Le Burkina Faso rappelons a pris part à la COP21 du 30 au 11 décembre 2015 à Paris avec une forte délégation d’environs 150 participants tous acteurs de la préservation de l’environnement. Les chiffres sur la pluviométrie donnent de nombreuses raisons pour plus de regard sur la préservation environnementale. En effet il ressort selon le l’Ambassadeur Chef de Délégation de l’Union Européenne au Burkina Faso, qu’entre 1930 à nos jours une baisse importante de la pluviométrie dans le Sahel du Burkina Faso a été observée.

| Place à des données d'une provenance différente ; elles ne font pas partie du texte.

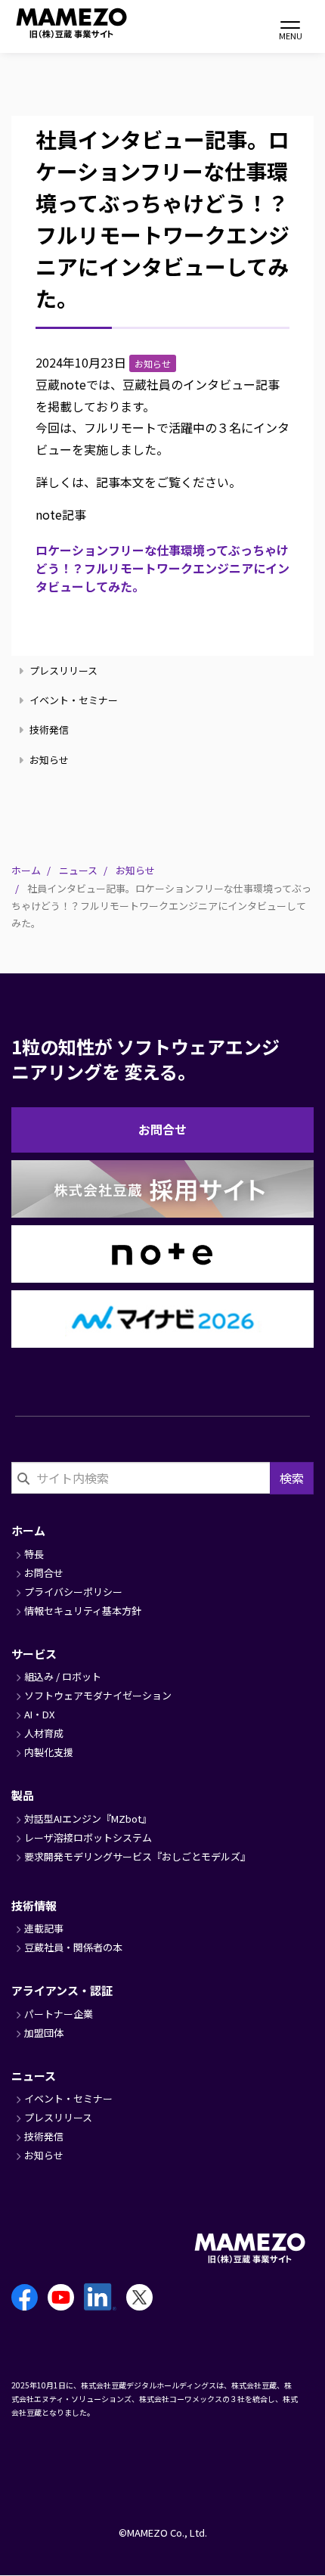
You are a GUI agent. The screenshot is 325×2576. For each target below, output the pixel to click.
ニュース (78, 870)
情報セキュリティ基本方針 (82, 1610)
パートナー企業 (58, 2013)
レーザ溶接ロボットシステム (88, 1837)
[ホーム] (53, 23)
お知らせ (48, 760)
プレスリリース (62, 670)
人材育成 (43, 1733)
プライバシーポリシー (73, 1591)
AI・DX (39, 1714)
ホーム (26, 870)
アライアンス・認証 (62, 1990)
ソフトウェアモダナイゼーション (98, 1695)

C’est pourquoi, pour appuyer toute l’importance du climat pour le pays des hommes intègres, le ministre de l’Environnement, de l’Economie Verte et du Changement climatique, Batio Bassière a affirmé par sa présence l’engagement du gouvernement Burkinabè pour le respect de l’Accord de la COP21 ainsi que l’accompagnement à la mise en œuvre de projets en lien.
La Journée Ouagalaise du Développement a été une occasion pour les participants d’échanger autour de deux tables rondes sur « L’Accord de Paris sur le Climat du 12 décembre 2015 : les prochaines étapes », « Répondre aux défis du changement climatique au Burkina et dans la sous-région », une projection vidéo sur « les causes et les conséquences du changement climatique ». Etaient aussi présent à cette rencontre le SP-CONNED, l’Institut de Recherche Climatique (IRD), le CILSS Burkina Faso.

Encadré : Extrait document de presse
Pour l’Union Européenne, quatre éléments-clés étaient à rechercher pour un accord satisfaisant et efficace :
1- La réaffirmation de l’objectif commun de maintenir l’élévation de la température moyenne du globe en dessous de 2°C ;
2- Des engagements ambitieux de réduction des émissions de tous les pays du monde avec une répartition équitable des efforts ;
3- La mise en place d’un cycle de réexamen quinquennal pour revoir l’état de mise en œuvre des politiques nationales de développement durable et de réduction des émissions et pour renforcer ces politiques , s’il apparaît qu’on est en dessous de la trajectoire recherchée ;
4- Des règles stricte en matière de transparence et d’obligation e rendre des comptes afin de donner confiance aux parties prenantes et s’assurer que les pays tiendront leurs engagements de réduction des émissions et d’aide pour atteindre les objectifs.